The Subversion of the Colonial System of Humiliation:
A case study of the Gandhian Strategy
© Rina Kashyap
Chairperson, Department of Journalism, LSR, Delhi University/
Fulbright Scholar, Center for Justice and Peacebuilding,
EMU, Virginia
The premise of this paper is that the colonizer institutionalizes humiliation as a strategy to
control the colonized. It is also an inevitable consequence of the power dynamic of the
relationship between the colonial master and the colonial subject. This culture and system
of humiliation lends support to colonialism. Mohandas Karamchand Gandhi’s philosophy
of non violence to free India from British colonialism witnessed a conscious
incorporation of a strategy to subvert this system of shame and humiliation. His ingenuity
lay in transforming into objects of pride the very features and characteristics of Indian
society that were referred and used by the colonizer as sources of humiliation. Most
importantly he saw humiliation as a systemic creation and not a whim or character
aberration of individual Englishmen. Gandhi’s untypical strategy had a moral high
ground, even as it sought to end the dehumanization of the Indians, particularly, the poor,
it claimed to rehumanize the British by liberating them from the psychosocial decay of
colonialism.

- **Your tasks**:
- 1) In the abstract on the Gandhian strategy, how did Gandhi view humiliation?
- 2) Summarize the abstract on the Gandhian strategy in two sentences.

- **Supplied data**:
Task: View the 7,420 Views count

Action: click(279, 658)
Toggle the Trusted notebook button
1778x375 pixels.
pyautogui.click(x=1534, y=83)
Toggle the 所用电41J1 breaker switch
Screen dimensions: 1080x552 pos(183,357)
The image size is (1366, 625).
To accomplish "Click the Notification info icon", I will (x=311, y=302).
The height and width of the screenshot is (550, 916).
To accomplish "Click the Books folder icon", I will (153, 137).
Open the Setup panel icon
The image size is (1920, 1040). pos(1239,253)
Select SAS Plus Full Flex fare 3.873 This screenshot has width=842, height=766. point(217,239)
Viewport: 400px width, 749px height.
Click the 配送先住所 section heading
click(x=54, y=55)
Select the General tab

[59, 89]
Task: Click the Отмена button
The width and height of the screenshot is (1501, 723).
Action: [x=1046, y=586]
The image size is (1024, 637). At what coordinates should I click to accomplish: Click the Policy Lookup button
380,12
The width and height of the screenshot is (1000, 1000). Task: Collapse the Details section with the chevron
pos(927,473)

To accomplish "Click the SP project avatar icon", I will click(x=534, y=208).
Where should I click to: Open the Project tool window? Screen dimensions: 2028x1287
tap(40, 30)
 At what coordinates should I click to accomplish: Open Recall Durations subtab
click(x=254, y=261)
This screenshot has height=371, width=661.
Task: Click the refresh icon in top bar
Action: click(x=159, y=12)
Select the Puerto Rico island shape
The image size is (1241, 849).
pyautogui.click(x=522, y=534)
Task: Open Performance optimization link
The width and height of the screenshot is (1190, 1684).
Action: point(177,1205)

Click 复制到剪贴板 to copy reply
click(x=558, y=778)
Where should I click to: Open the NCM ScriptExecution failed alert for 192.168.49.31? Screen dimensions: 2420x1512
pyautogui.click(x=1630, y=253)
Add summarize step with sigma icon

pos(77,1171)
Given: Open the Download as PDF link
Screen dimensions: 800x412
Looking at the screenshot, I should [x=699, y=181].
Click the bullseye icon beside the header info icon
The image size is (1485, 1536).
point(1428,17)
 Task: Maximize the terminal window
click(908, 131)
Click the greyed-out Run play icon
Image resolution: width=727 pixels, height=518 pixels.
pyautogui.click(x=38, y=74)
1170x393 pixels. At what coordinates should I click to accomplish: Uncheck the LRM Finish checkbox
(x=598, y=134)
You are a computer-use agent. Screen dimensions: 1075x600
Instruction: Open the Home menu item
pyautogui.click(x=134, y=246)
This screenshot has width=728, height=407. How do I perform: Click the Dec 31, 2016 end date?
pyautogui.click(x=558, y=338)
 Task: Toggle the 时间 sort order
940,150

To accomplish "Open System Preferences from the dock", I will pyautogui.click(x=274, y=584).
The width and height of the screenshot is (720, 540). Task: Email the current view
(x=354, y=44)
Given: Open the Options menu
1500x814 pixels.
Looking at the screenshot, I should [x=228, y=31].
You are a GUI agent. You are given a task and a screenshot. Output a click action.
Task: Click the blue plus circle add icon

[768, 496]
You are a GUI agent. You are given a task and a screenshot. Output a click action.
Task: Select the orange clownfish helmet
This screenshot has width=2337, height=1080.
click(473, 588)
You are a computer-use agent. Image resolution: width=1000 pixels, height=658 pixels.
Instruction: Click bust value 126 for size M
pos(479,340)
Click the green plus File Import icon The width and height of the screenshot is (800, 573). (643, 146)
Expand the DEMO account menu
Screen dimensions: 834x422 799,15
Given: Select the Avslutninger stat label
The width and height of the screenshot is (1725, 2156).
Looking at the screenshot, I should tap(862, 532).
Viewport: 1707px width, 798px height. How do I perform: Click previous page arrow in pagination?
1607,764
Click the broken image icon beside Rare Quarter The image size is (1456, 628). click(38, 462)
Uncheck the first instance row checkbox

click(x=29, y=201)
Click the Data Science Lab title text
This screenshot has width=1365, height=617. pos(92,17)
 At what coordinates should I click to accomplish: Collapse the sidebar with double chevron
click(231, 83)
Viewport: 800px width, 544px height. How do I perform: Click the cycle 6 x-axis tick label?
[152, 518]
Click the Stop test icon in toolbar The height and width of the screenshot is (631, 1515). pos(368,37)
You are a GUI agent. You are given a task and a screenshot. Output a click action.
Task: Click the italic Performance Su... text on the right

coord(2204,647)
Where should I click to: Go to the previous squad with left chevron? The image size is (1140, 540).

- **Exercise answers**:
- 1) He saw it as a systemic creation, not a whim or character aberration of individual Englishmen.

- 2) The paper argues that the colonizer institutionalizes humiliation to control the colonized, and that this system of humiliation supports colonialism. Gandhi's nonviolent struggle against British rule deliberately subverted that system by turning the features the colonizer used as sources of humiliation into objects of pride, seeking both to end the dehumanization of Indians and to rehumanize the British.